● **Assignment**
Look through the data below for the line with "Купити (887, 710)", and transcribe it exactly together with each line after it up to and including the line with "Усі товари та послуги (1161, 1566)". Give nothing else.

● **Input records**
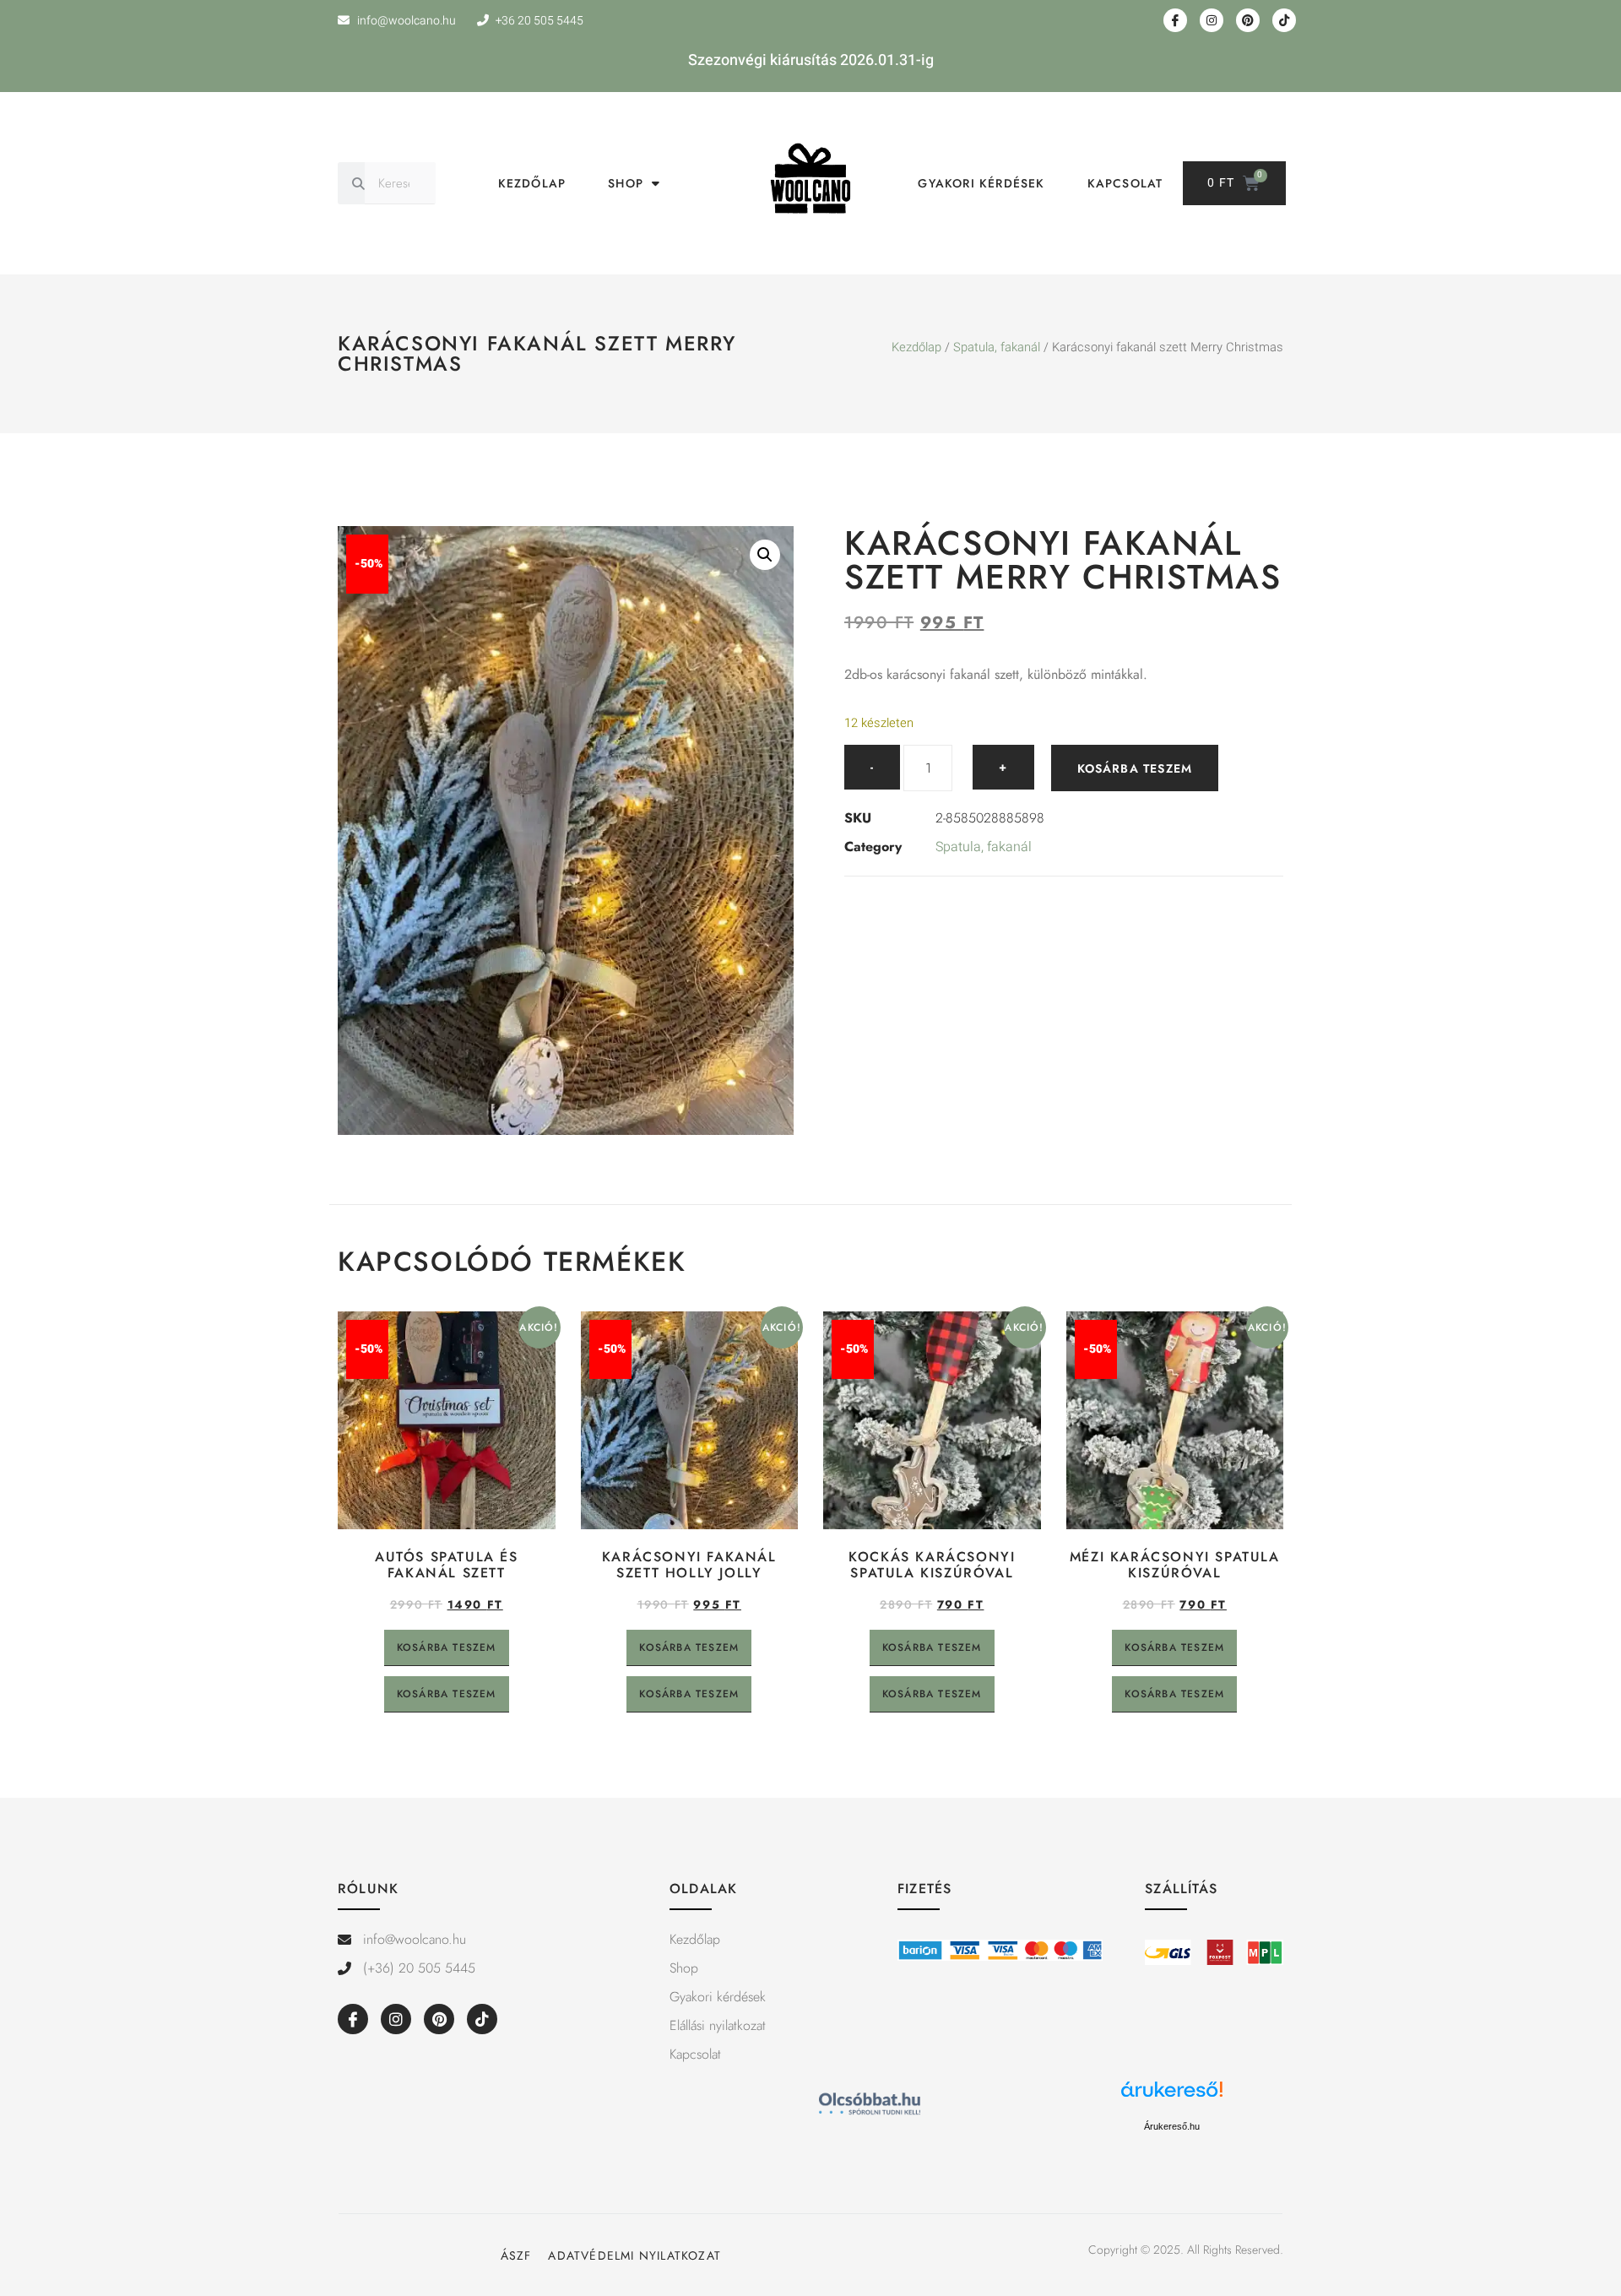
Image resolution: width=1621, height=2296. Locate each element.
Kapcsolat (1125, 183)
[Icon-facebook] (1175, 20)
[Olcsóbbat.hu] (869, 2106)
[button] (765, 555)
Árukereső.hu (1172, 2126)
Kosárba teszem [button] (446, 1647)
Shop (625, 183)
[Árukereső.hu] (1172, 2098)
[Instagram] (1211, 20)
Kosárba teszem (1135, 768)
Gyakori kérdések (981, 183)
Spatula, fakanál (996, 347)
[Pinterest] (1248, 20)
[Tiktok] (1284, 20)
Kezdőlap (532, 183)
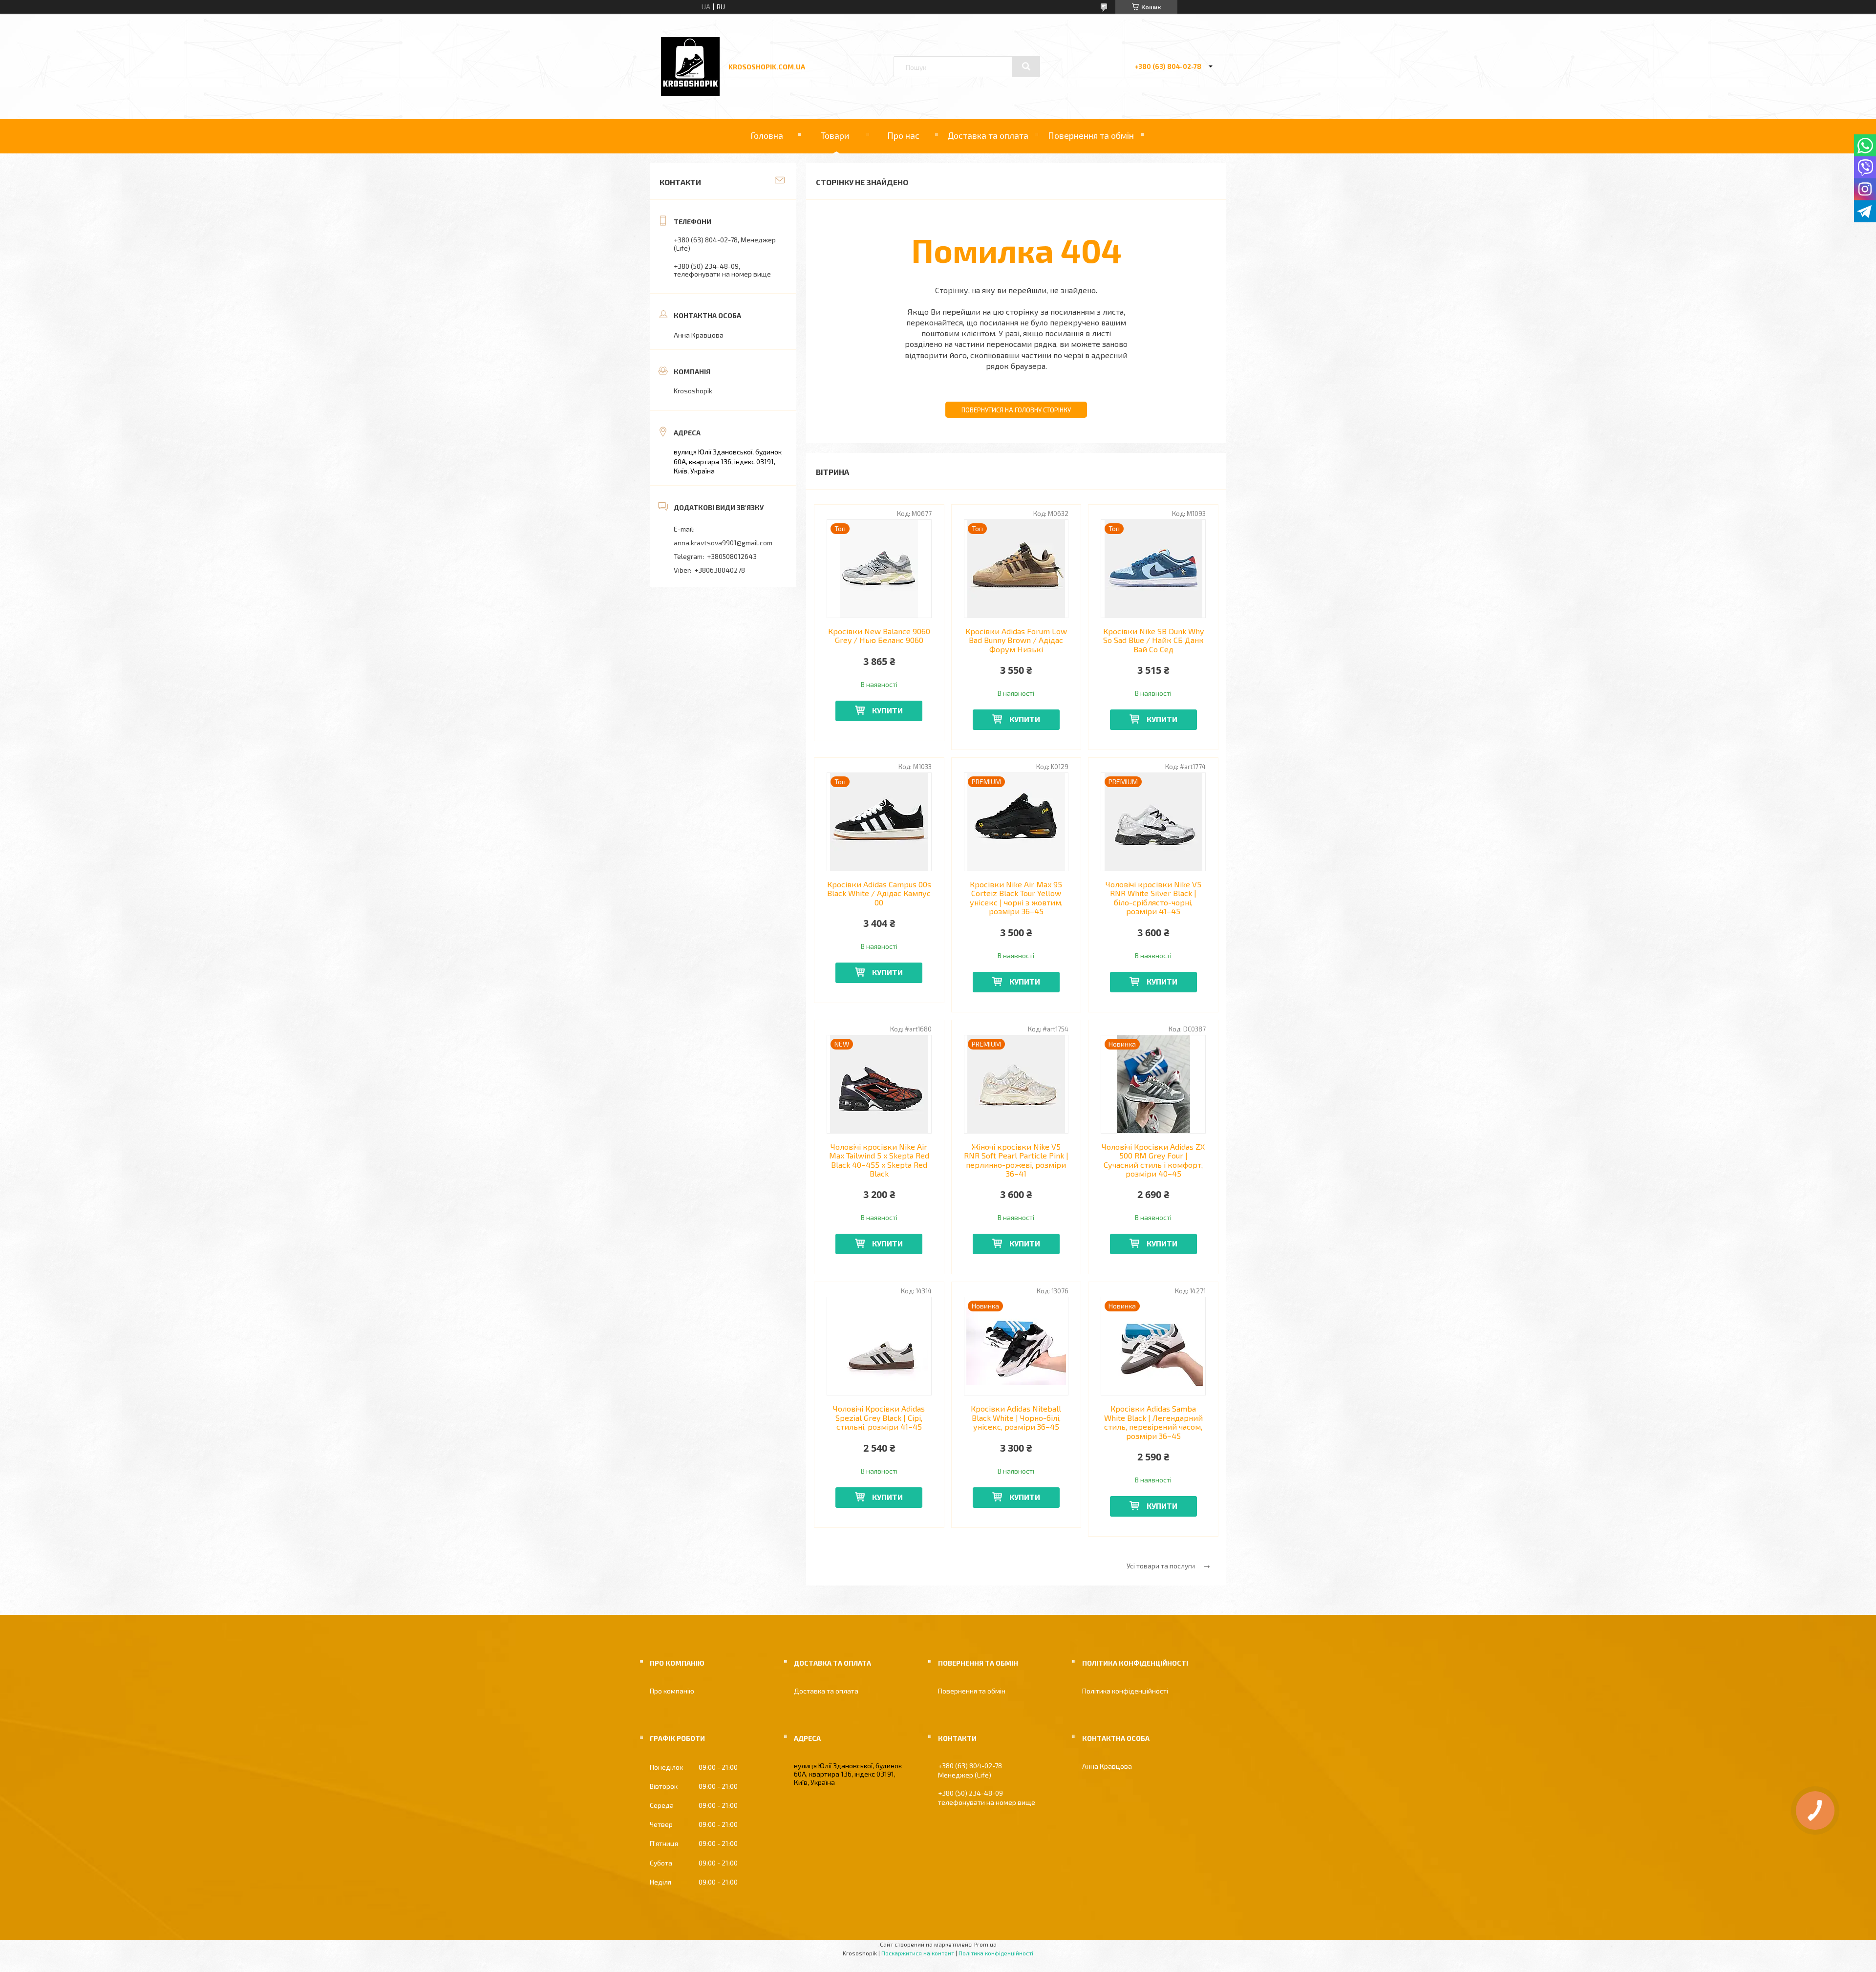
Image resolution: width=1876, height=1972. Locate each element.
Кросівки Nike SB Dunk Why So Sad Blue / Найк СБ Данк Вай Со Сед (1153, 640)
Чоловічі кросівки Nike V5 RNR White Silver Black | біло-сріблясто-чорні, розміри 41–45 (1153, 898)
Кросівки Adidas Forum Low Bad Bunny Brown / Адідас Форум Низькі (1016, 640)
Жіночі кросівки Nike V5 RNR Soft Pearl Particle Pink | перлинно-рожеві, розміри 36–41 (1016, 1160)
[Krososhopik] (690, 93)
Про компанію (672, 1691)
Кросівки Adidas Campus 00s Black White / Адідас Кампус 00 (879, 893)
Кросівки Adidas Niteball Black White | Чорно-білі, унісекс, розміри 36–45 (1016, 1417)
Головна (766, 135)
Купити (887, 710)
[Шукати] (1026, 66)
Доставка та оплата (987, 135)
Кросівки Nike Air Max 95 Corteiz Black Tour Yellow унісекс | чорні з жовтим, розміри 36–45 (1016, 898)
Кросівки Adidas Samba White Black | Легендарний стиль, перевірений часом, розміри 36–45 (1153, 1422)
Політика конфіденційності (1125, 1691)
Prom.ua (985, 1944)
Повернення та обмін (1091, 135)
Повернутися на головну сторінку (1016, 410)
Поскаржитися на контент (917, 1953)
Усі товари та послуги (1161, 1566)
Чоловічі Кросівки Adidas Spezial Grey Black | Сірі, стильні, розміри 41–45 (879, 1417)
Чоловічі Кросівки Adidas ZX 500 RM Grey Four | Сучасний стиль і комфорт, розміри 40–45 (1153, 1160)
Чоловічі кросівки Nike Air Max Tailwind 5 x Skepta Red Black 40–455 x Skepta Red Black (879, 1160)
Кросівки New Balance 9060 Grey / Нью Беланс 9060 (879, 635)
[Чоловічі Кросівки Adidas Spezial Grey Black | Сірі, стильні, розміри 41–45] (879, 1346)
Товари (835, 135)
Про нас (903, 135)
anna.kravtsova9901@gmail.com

● **Answer space**
Купити (887, 710)
[Шукати] (1026, 66)
Доставка та оплата (987, 135)
Кросівки Nike Air Max 95 Corteiz Black Tour Yellow унісекс | чорні з жовтим, розміри 36–45 (1016, 898)
Кросівки Adidas Samba White Black | Легендарний стиль, перевірений часом, розміри 36–45 (1153, 1422)
Політика конфіденційності (1125, 1691)
Prom.ua (985, 1944)
Повернення та обмін (1091, 135)
Повернутися на головну сторінку (1016, 410)
Поскаржитися на контент (917, 1953)
Усі товари та послуги (1161, 1566)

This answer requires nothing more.